═══ Given information

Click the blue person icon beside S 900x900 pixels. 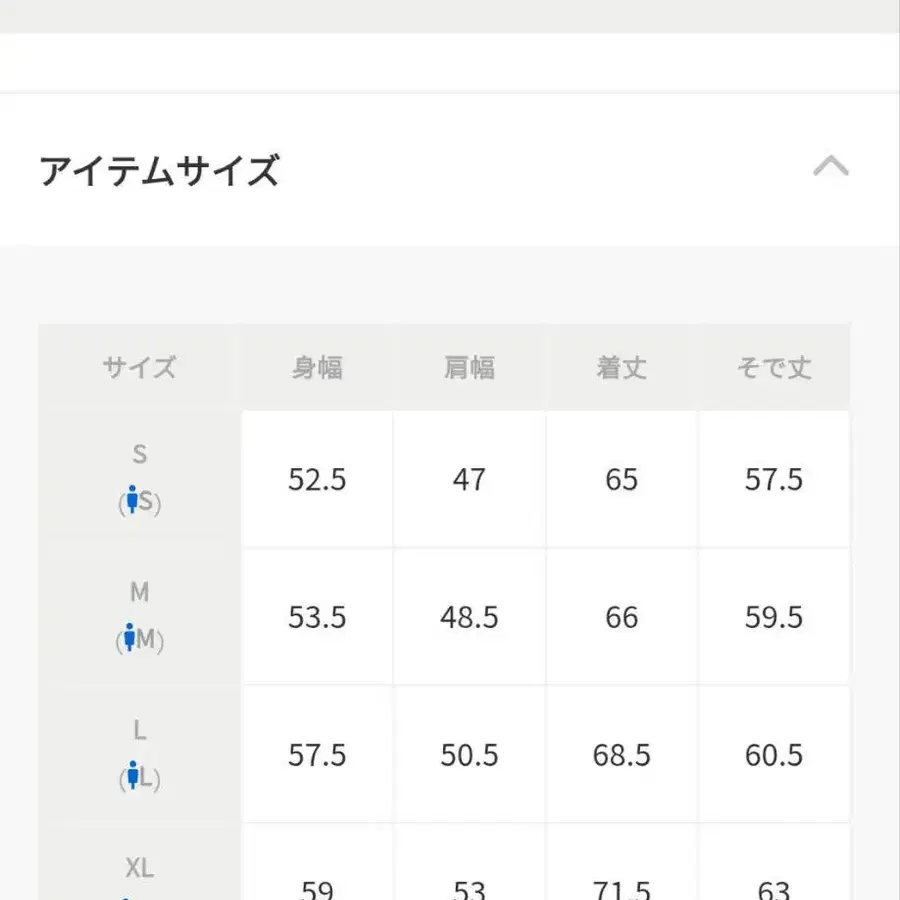point(131,500)
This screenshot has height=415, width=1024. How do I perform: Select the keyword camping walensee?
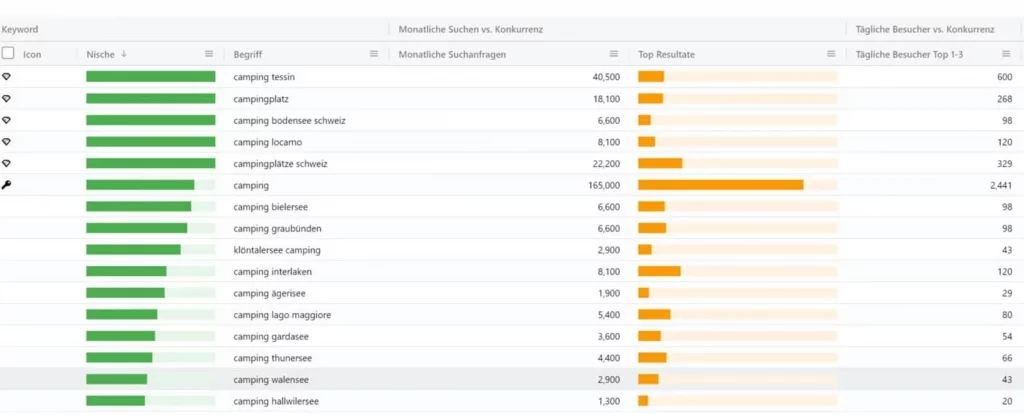click(x=271, y=380)
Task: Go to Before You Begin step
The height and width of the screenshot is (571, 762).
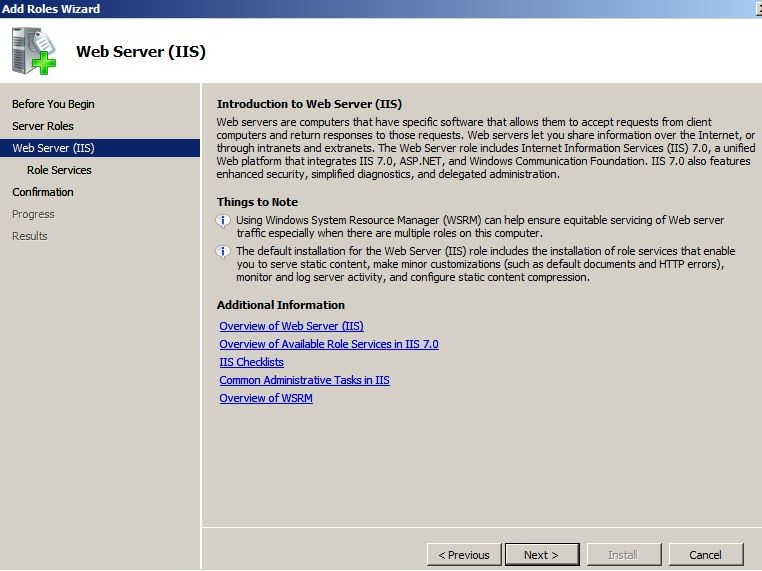Action: point(53,104)
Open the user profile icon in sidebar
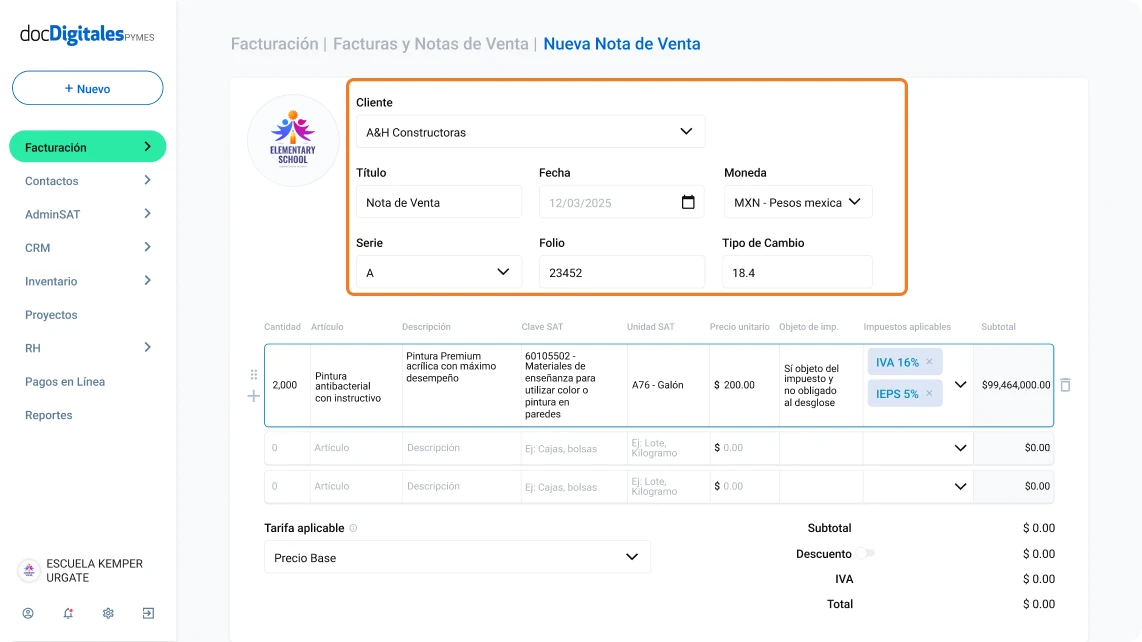Image resolution: width=1142 pixels, height=642 pixels. (28, 613)
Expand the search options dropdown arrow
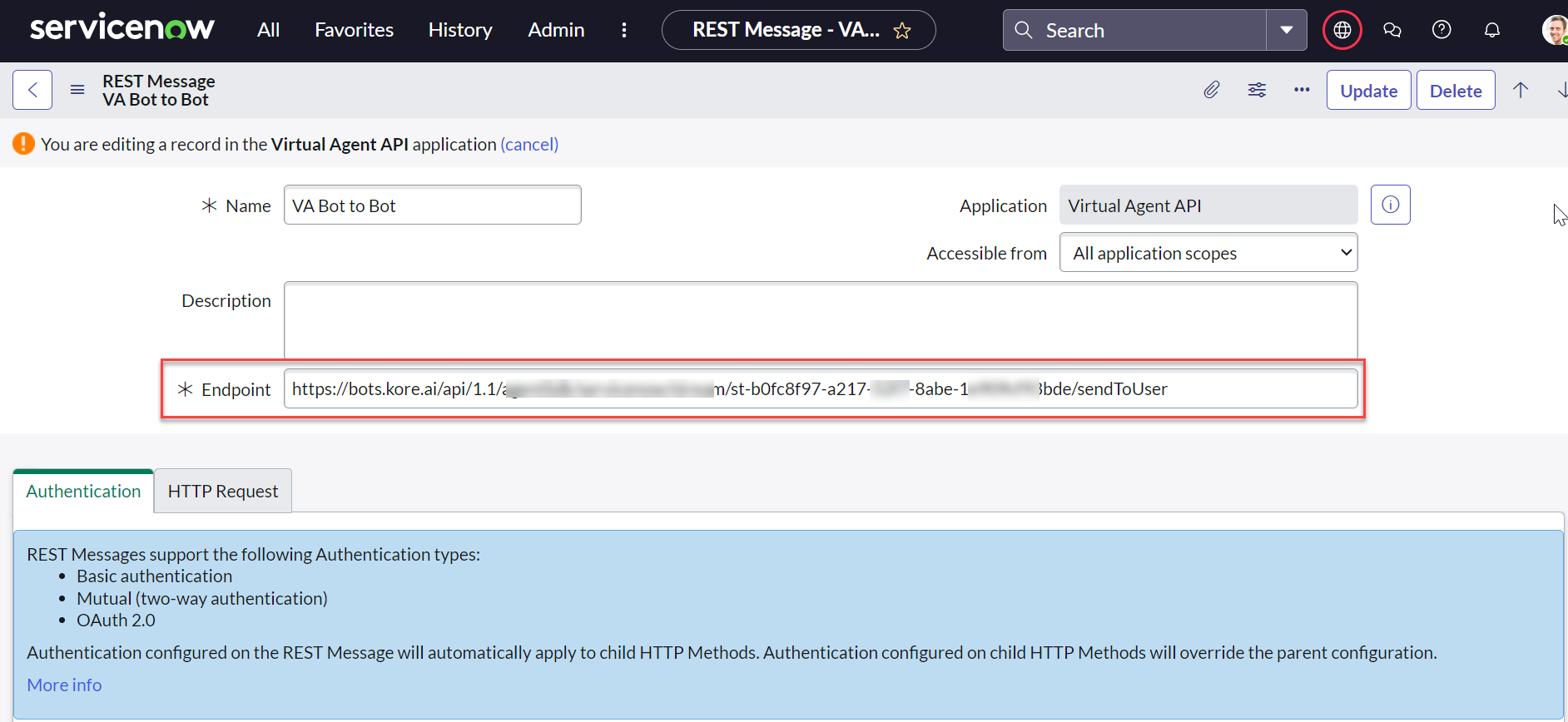Image resolution: width=1568 pixels, height=722 pixels. (x=1286, y=31)
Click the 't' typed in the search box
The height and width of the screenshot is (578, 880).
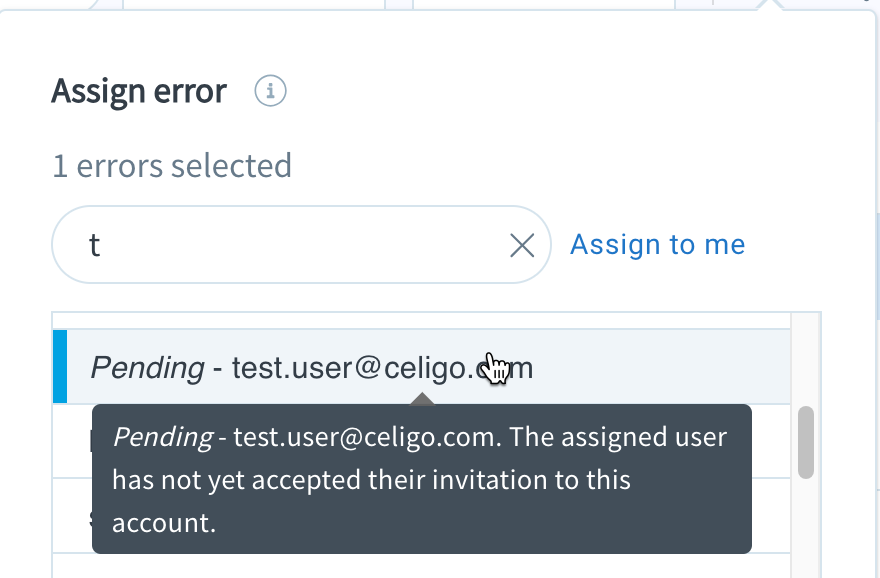point(95,245)
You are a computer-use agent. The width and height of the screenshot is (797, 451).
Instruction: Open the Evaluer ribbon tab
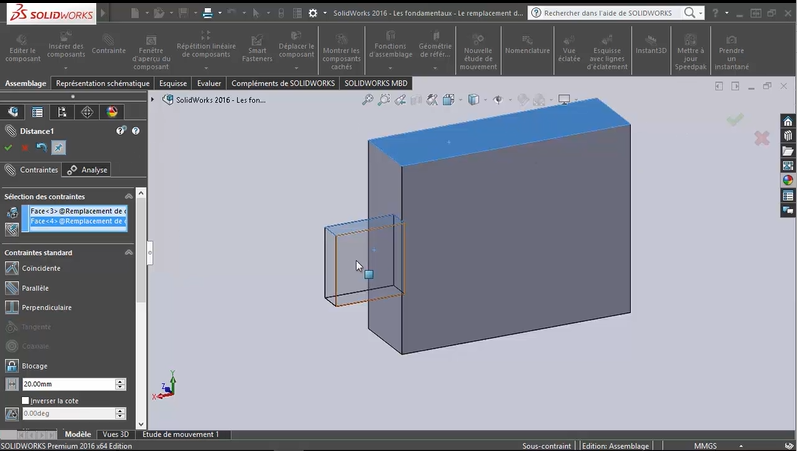pyautogui.click(x=209, y=83)
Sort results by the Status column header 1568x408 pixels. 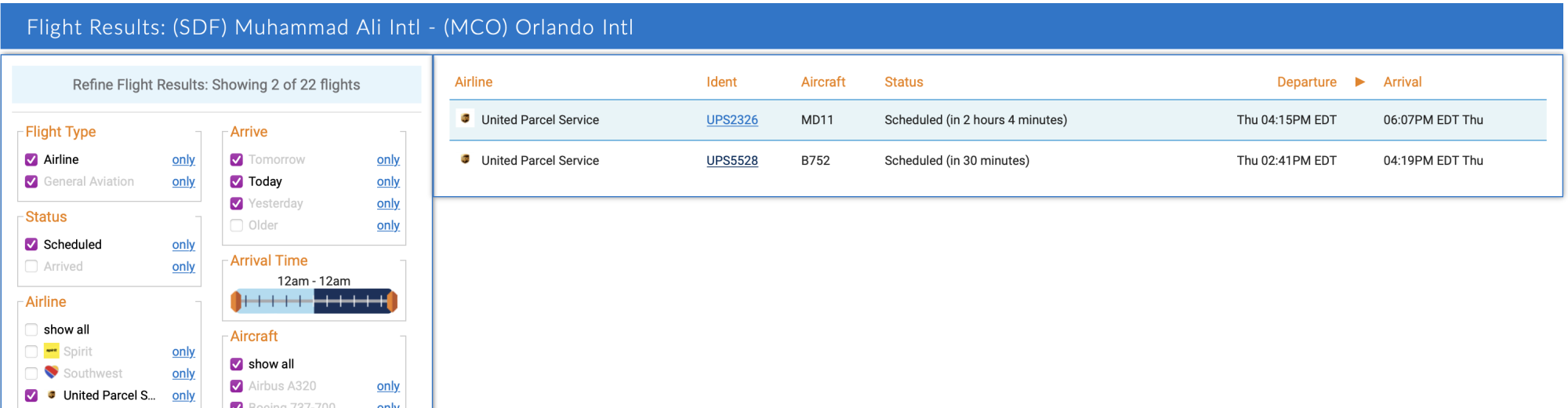pos(903,82)
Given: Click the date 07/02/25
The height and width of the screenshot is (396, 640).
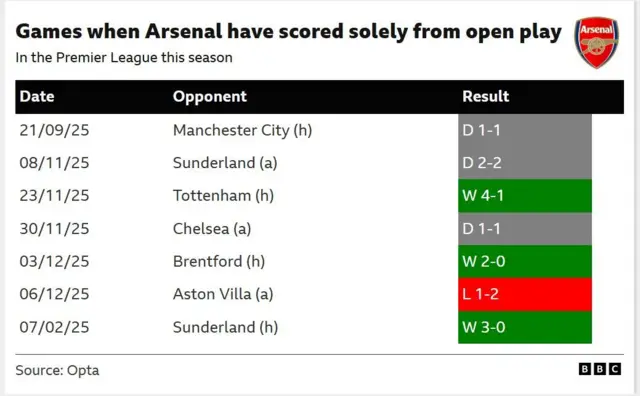Looking at the screenshot, I should 54,327.
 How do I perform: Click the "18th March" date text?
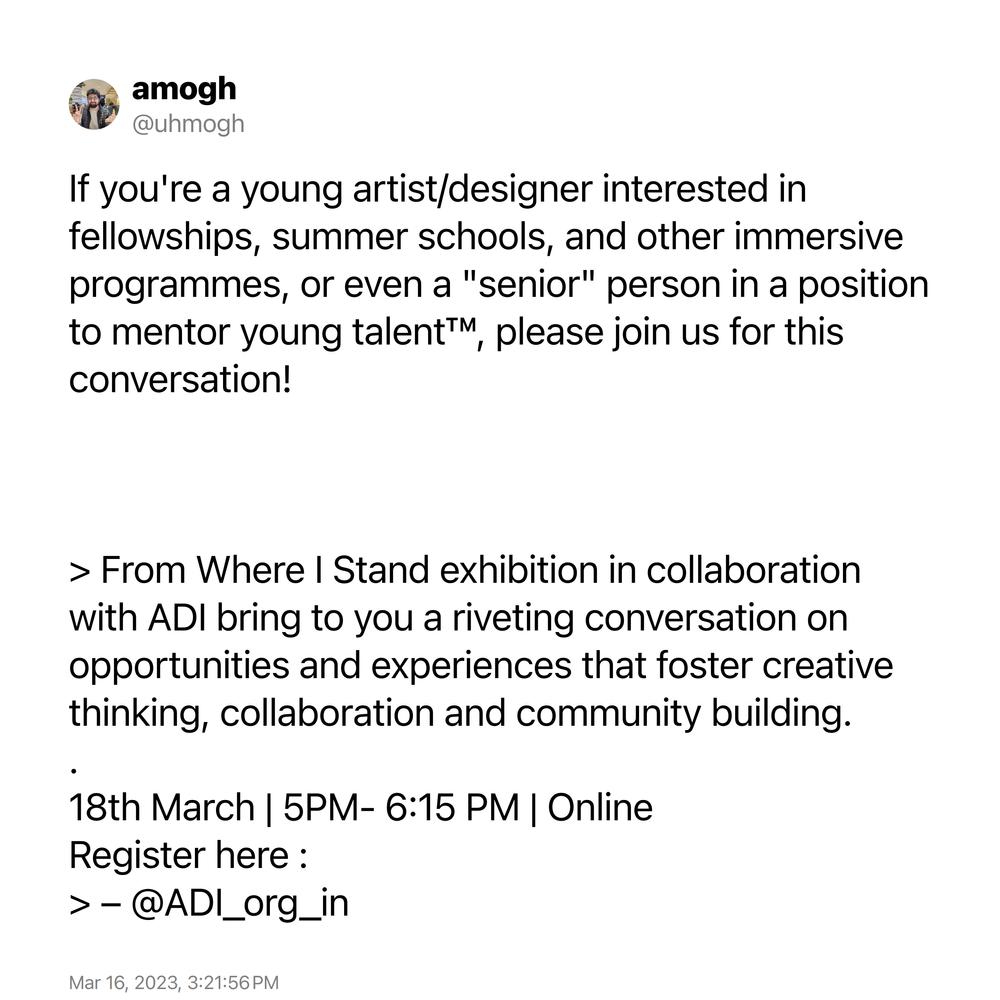coord(161,807)
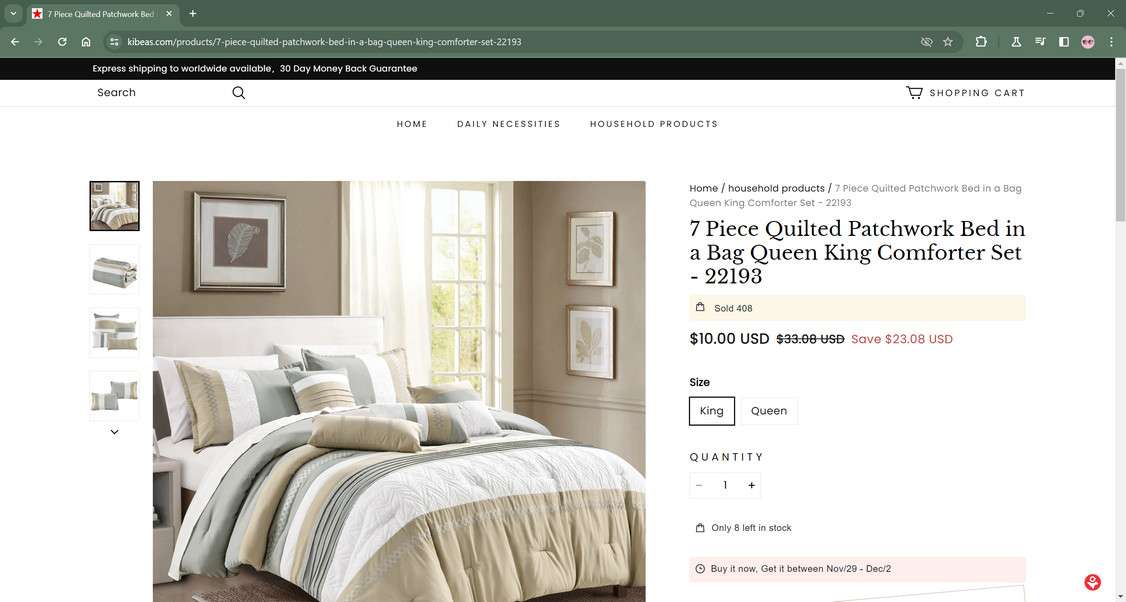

══════

◆ **Exercise objective**
Transcribe only the lines above that start at the line containing "Open the user profile icon in sidebar" and end at the line containing "Click the 't' typed in the search box". Omit pictures.

◆ **Reply**
Open the user profile icon in sidebar
Image resolution: width=1142 pixels, height=642 pixels. (28, 613)
Expand the search options dropdown arrow
Image resolution: width=1568 pixels, height=722 pixels. (x=1286, y=31)
Click the 't' typed in the search box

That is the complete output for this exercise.